start
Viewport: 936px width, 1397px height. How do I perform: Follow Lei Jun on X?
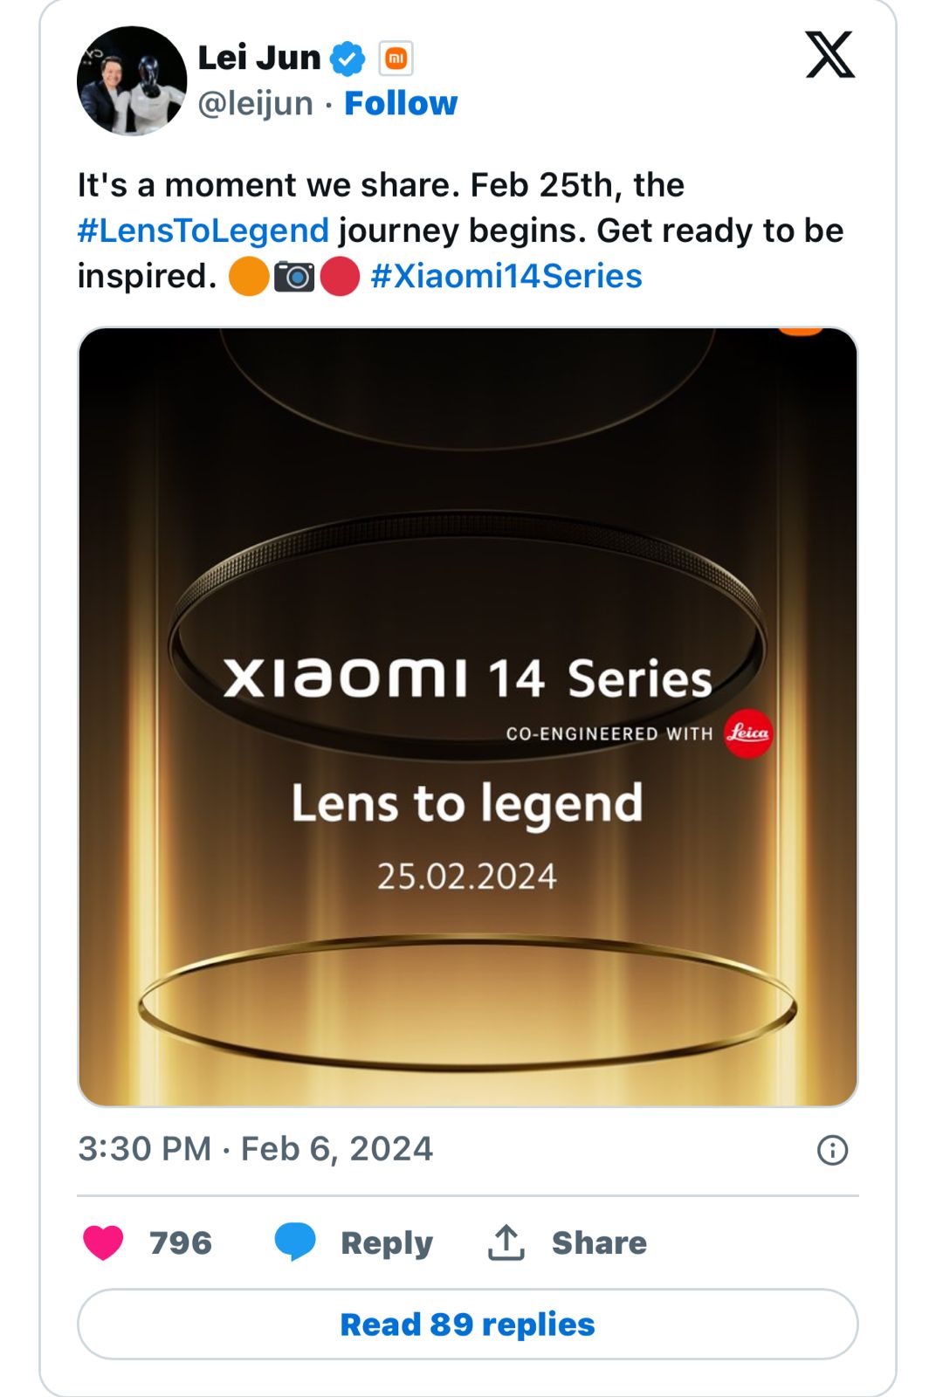tap(402, 103)
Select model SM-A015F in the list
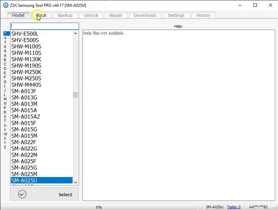 (x=23, y=123)
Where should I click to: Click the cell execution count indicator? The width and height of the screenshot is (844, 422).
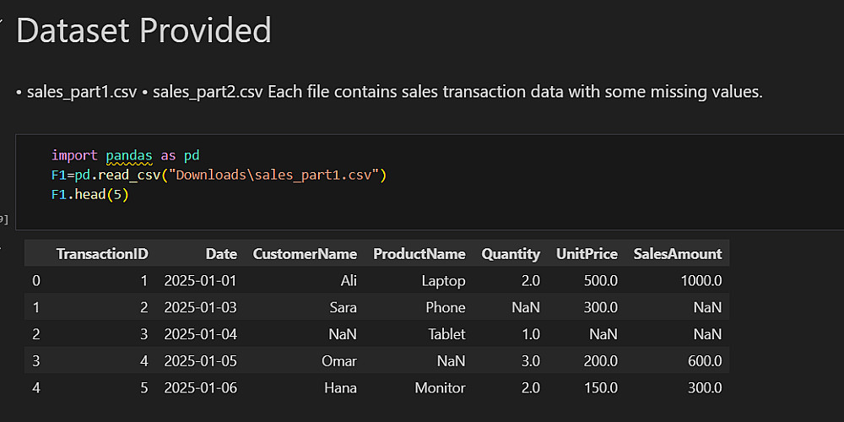point(3,219)
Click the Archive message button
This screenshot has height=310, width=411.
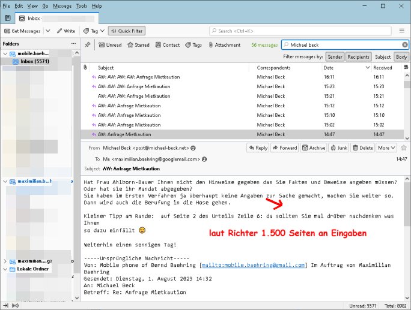pyautogui.click(x=314, y=148)
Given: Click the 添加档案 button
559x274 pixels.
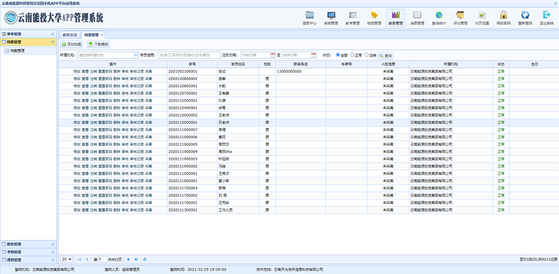Looking at the screenshot, I should pyautogui.click(x=72, y=45).
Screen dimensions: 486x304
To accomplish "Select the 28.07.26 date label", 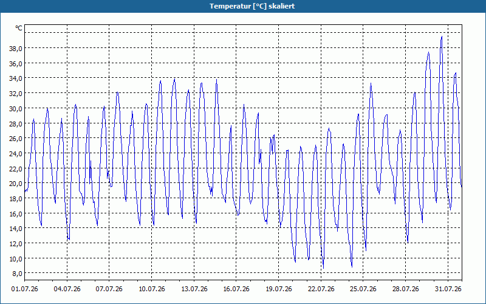I will 405,289.
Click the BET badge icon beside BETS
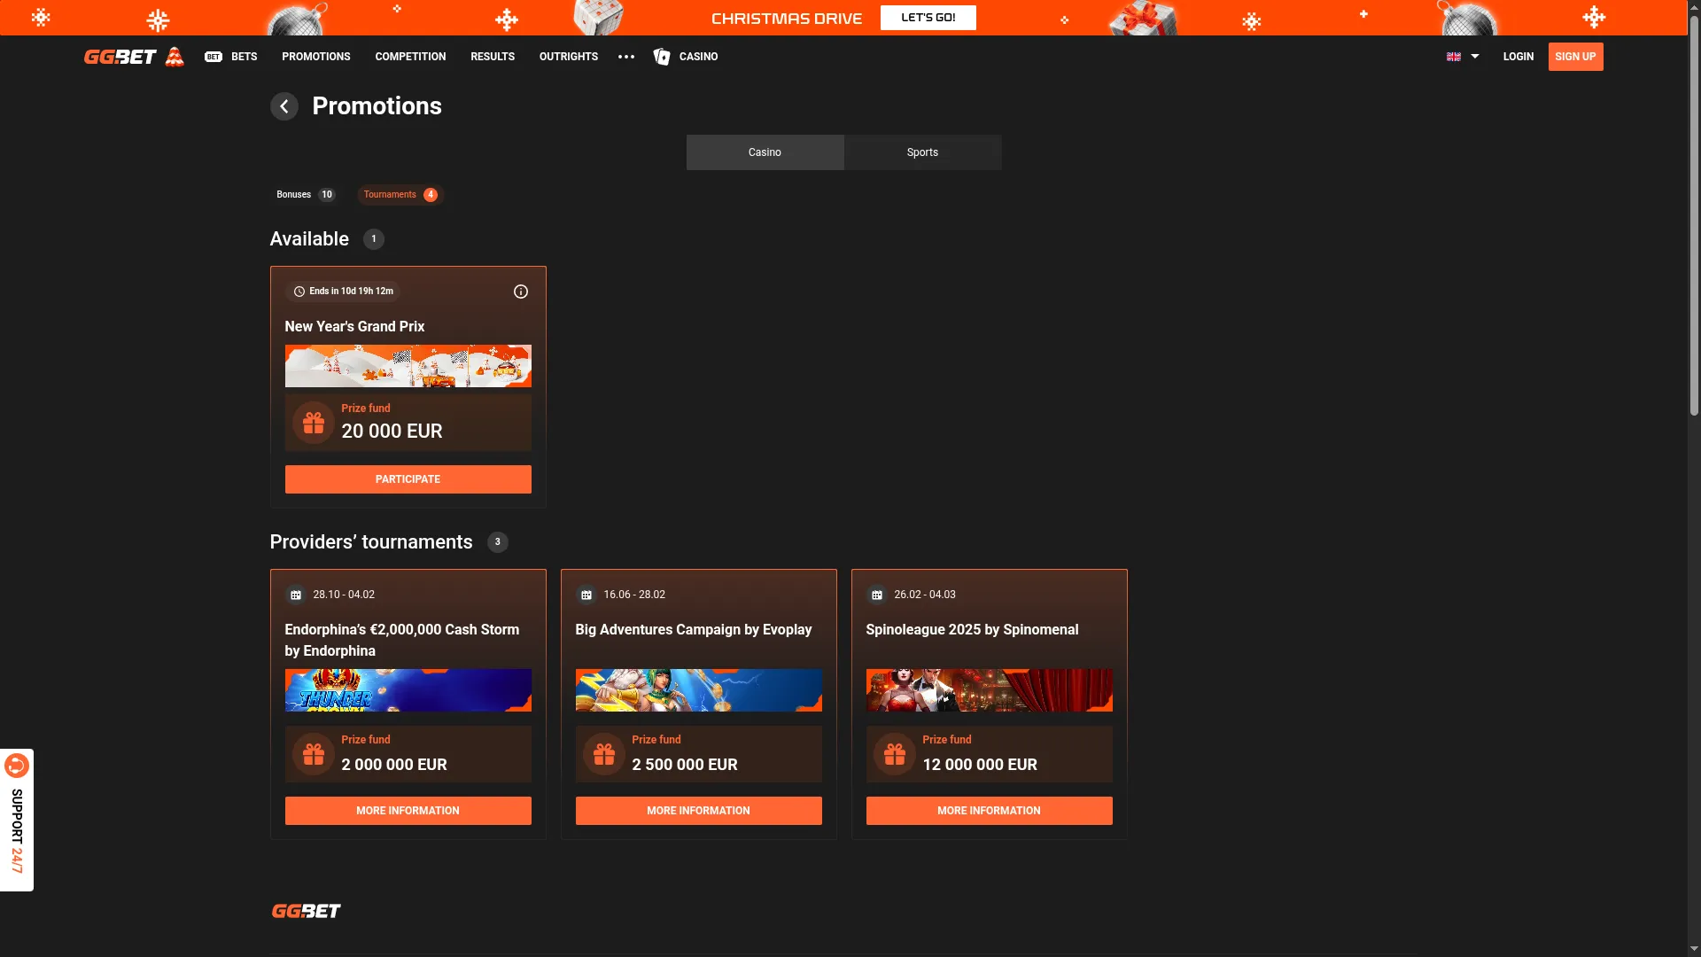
end
(What to produce)
Copy out the lines from the line with "Select model SM-A015F in the list" to the line with "Looking at the", both included, without changing anything, and leave out the pictures.

(Finished answer)
Select model SM-A015F in the list
 (x=23, y=123)
Where should I click to: Click the cell execution count indicator? The width and height of the screenshot is (844, 422).
point(3,219)
Click the Archive message button
This screenshot has height=310, width=411.
pyautogui.click(x=314, y=148)
Given: Click the 添加档案 button
559x274 pixels.
Looking at the screenshot, I should pyautogui.click(x=72, y=45).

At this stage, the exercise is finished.